--- Data to examine ---

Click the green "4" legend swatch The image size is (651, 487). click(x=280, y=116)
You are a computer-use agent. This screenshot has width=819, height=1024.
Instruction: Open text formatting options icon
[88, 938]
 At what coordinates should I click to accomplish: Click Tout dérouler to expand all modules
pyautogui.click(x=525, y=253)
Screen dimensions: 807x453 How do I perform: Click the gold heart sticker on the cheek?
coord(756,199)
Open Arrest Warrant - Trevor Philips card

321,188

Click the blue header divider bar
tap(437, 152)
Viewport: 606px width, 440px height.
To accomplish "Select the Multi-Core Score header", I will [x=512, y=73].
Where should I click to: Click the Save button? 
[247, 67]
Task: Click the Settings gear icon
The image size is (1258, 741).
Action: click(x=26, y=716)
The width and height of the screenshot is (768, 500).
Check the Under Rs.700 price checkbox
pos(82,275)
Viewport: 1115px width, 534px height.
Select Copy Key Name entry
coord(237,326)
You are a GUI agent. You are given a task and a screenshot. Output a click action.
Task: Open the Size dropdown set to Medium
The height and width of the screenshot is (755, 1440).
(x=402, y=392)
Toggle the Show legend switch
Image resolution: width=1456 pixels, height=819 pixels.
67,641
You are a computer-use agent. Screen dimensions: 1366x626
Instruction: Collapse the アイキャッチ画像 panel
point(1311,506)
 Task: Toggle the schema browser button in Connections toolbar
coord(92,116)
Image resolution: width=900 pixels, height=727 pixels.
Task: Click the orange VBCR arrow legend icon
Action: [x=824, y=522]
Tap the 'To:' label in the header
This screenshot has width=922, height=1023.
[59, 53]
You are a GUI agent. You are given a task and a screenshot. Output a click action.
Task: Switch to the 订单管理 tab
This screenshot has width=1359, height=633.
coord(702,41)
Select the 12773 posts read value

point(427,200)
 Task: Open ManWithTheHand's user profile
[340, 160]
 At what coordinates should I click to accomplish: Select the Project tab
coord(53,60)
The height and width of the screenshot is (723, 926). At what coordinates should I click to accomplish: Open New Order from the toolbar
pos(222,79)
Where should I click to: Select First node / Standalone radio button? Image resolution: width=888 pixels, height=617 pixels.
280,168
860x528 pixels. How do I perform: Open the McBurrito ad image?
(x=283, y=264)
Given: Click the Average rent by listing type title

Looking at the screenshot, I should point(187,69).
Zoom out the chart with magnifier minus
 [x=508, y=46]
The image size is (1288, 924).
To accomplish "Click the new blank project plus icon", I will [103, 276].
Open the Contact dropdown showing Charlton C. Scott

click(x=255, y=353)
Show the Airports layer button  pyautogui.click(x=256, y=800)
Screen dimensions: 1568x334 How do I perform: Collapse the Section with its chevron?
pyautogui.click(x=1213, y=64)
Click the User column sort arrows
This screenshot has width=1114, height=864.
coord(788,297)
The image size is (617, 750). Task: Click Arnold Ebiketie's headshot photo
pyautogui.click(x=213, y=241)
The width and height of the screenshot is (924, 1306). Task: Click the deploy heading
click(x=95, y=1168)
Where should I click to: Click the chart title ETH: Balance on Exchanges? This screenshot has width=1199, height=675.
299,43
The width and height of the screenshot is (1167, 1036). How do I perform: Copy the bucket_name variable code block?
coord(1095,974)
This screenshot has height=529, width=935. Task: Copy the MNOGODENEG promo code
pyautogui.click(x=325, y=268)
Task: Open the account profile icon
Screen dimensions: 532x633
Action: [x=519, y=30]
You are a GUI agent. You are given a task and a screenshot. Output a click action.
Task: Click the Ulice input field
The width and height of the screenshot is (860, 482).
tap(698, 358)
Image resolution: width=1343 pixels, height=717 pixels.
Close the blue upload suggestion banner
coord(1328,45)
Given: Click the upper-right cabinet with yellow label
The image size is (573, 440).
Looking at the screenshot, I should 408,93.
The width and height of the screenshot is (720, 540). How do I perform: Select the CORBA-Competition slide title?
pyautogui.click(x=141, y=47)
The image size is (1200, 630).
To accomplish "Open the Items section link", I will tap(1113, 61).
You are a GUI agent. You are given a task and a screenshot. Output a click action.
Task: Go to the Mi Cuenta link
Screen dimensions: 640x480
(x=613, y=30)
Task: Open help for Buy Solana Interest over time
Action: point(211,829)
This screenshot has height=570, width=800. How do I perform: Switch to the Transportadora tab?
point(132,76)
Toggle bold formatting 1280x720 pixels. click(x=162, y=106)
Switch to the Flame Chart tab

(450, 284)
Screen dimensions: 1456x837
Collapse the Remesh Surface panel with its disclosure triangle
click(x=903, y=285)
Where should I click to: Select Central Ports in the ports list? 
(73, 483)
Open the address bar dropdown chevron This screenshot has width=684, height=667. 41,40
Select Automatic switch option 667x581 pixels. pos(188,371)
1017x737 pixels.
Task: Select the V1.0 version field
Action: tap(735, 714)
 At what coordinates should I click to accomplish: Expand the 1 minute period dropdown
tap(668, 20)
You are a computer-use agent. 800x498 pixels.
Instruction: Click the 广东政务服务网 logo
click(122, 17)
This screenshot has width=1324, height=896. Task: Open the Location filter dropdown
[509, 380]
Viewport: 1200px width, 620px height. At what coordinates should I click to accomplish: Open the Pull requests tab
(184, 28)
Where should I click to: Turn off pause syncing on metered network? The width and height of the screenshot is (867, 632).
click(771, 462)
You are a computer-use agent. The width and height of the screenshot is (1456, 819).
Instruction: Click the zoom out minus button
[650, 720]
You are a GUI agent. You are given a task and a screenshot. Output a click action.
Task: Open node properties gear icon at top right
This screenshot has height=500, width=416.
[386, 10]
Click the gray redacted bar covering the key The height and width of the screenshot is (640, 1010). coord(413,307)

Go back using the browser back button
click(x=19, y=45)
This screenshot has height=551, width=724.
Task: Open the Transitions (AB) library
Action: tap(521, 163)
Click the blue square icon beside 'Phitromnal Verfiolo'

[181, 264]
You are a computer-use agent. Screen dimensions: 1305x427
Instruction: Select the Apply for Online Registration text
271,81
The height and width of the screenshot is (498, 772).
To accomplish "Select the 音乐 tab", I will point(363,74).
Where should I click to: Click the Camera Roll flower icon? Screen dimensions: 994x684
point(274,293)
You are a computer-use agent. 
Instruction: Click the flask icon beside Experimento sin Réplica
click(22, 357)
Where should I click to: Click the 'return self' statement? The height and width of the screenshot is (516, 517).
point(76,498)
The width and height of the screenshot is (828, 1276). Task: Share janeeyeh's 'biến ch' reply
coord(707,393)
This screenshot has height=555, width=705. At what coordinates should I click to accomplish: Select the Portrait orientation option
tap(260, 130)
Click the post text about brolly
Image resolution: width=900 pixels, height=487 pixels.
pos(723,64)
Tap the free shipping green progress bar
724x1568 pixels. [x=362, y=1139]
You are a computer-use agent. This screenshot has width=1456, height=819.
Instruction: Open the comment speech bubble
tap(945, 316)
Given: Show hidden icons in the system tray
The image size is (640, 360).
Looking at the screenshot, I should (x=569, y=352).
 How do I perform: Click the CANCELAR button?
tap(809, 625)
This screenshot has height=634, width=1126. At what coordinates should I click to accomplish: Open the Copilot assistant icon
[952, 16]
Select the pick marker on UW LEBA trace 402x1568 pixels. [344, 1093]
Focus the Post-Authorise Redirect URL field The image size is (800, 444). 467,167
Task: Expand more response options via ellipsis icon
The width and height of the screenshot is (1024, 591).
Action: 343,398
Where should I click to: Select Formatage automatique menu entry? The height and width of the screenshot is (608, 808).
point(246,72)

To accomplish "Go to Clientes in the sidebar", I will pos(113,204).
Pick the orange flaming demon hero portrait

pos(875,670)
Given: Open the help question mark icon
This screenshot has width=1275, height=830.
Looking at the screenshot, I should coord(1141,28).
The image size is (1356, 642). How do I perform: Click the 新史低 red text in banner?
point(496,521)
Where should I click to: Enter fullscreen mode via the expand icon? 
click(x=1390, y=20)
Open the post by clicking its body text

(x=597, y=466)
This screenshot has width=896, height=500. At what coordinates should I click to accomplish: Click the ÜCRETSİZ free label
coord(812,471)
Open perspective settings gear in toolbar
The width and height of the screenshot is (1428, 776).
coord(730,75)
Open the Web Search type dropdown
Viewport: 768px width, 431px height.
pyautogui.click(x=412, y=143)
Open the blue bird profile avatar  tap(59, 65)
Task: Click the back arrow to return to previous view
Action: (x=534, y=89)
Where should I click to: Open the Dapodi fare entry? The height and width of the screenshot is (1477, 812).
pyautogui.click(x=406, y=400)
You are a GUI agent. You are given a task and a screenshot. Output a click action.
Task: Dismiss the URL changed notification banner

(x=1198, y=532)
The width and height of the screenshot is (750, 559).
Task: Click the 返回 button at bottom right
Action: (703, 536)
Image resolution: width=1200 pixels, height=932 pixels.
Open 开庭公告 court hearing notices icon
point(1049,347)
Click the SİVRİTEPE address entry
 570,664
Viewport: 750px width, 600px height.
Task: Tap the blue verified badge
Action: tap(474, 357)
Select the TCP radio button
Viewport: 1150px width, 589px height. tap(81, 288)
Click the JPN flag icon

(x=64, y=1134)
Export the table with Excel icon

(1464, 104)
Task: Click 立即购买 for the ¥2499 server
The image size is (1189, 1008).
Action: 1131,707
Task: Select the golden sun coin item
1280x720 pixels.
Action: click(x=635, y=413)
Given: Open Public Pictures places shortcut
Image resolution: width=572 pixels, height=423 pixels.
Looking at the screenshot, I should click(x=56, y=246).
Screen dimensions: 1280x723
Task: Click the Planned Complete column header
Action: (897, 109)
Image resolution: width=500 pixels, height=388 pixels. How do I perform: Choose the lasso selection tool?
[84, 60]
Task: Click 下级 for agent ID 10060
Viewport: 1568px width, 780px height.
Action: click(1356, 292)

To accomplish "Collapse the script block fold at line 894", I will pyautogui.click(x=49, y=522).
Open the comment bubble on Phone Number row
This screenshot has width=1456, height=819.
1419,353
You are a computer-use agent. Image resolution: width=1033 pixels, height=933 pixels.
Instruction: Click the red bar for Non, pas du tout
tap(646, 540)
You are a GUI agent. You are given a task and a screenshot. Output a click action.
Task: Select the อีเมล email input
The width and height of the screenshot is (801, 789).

---

**Exercise description**: Across the data above, count every line with "link" in it and write only the total.

**Expected answer**: 2